* Data in this exercise:
****************

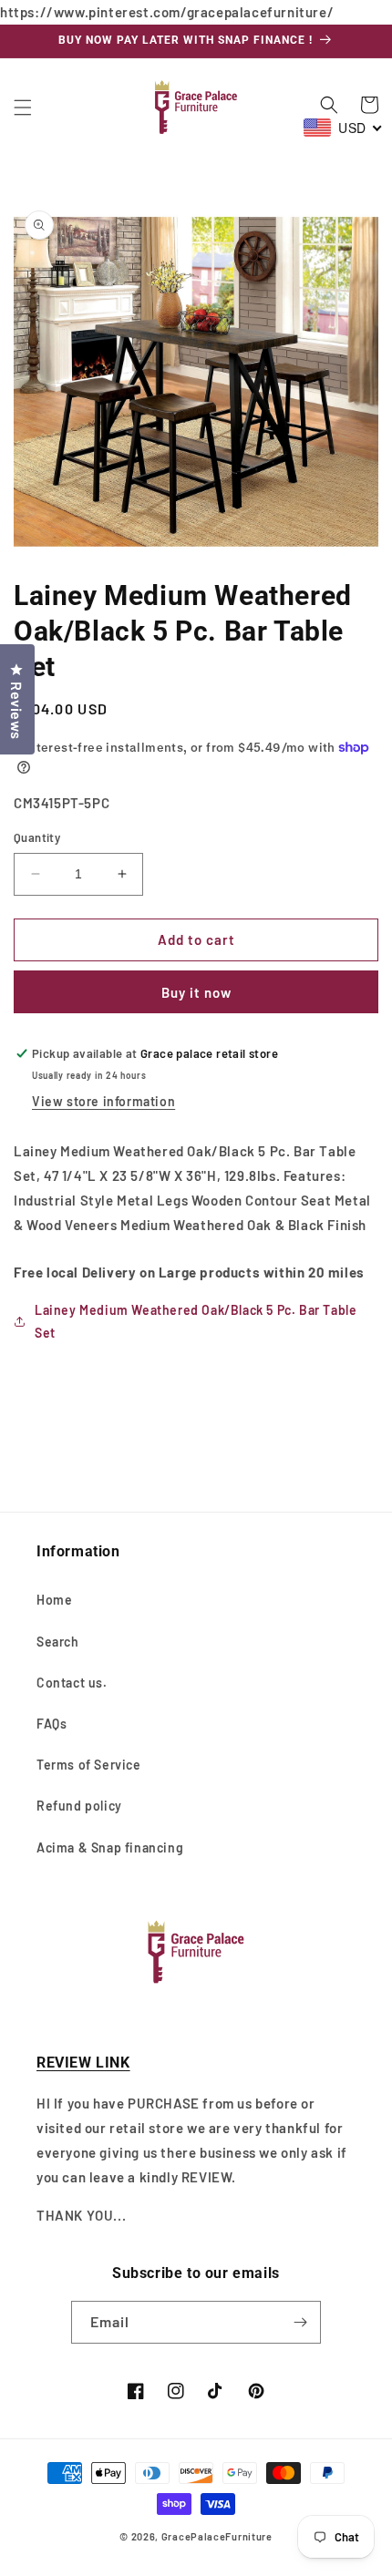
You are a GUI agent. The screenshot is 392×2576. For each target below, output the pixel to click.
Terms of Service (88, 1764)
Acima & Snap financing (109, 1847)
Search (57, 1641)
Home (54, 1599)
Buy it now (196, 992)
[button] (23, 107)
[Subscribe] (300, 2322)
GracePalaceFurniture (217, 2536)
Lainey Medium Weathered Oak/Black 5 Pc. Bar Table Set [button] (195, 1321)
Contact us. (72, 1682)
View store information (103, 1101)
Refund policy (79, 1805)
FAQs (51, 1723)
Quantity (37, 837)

****************

* Task brief:
Go back to the records above and write them out exactly, without the pictures.

* Problem solution:
You are a GUI agent. The screenshot is 392×2576. For each target below, output the pixel to click.
Terms of Service (88, 1764)
Acima & Snap financing (109, 1847)
Search (57, 1641)
Home (54, 1599)
Buy it now (196, 992)
[button] (23, 107)
[Subscribe] (300, 2322)
GracePalaceFurniture (217, 2536)
Lainey Medium Weathered Oak/Black 5 Pc. Bar Table Set [button] (195, 1321)
Contact us. (72, 1682)
View store information (103, 1101)
Refund policy (79, 1805)
FAQs (51, 1723)
Quantity (37, 837)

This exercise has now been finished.